(Data under study Opens)
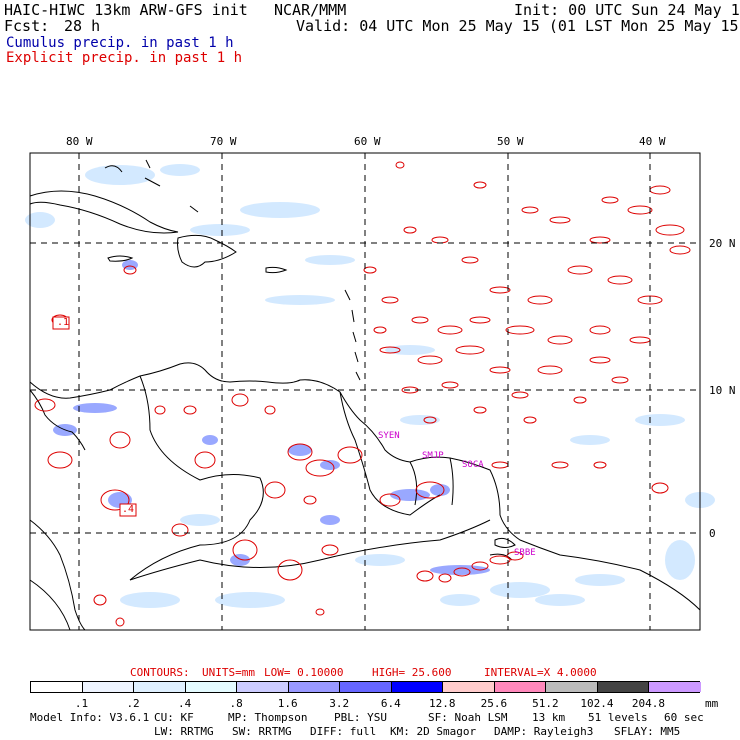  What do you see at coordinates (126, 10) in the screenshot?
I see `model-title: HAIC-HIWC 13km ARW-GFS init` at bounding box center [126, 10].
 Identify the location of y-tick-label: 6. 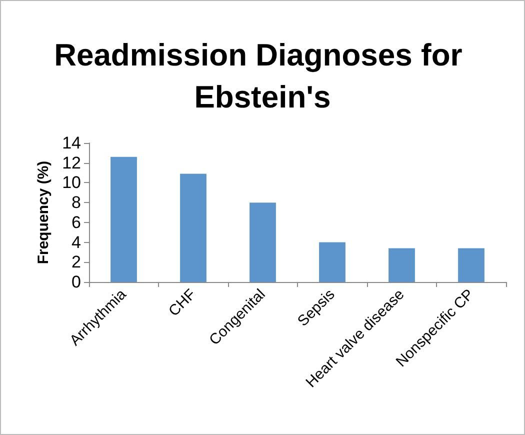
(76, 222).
(Data under study Closes)
(Data under study Opens)
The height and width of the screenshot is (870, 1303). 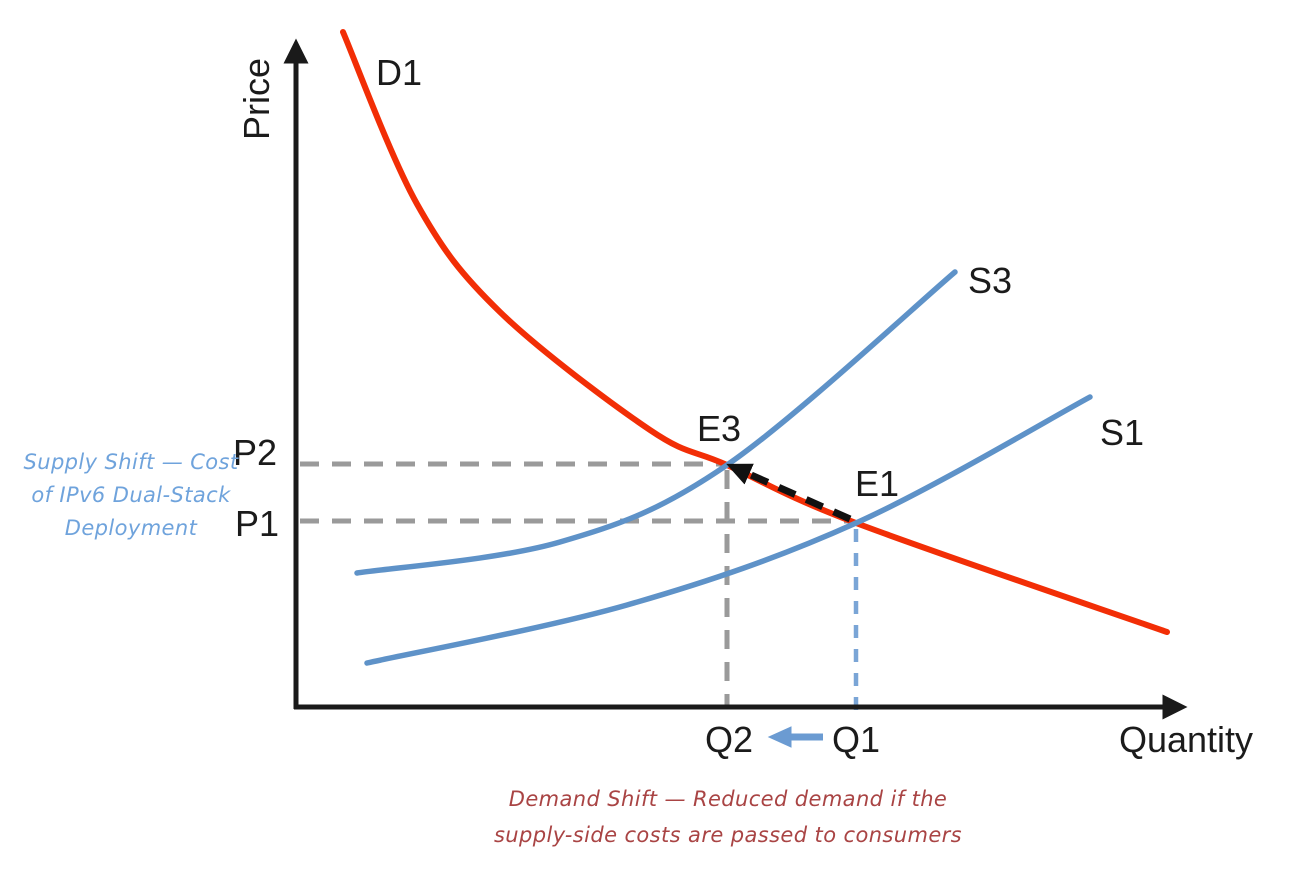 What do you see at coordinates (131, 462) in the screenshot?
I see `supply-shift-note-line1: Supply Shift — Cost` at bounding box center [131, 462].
(Data under study Closes)
(Data under study Opens)
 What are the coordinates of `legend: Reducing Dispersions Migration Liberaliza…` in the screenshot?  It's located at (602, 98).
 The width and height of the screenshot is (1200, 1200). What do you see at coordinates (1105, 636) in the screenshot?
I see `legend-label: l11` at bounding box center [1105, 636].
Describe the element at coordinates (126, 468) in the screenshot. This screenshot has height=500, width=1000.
(Data under study Closes)
- Problem details:
Update the part of the listing that opens with the line containing "What are the" and closes with the line containing "The width and" by replacing "Migration" with "Mobility", leaving everything else unchanged. Return only those lines.

- Result:
 What are the coordinates of `legend: Reducing Dispersions Mobility Liberaliza…` in the screenshot?  It's located at (602, 98).
 The width and height of the screenshot is (1200, 1200). What do you see at coordinates (1105, 636) in the screenshot?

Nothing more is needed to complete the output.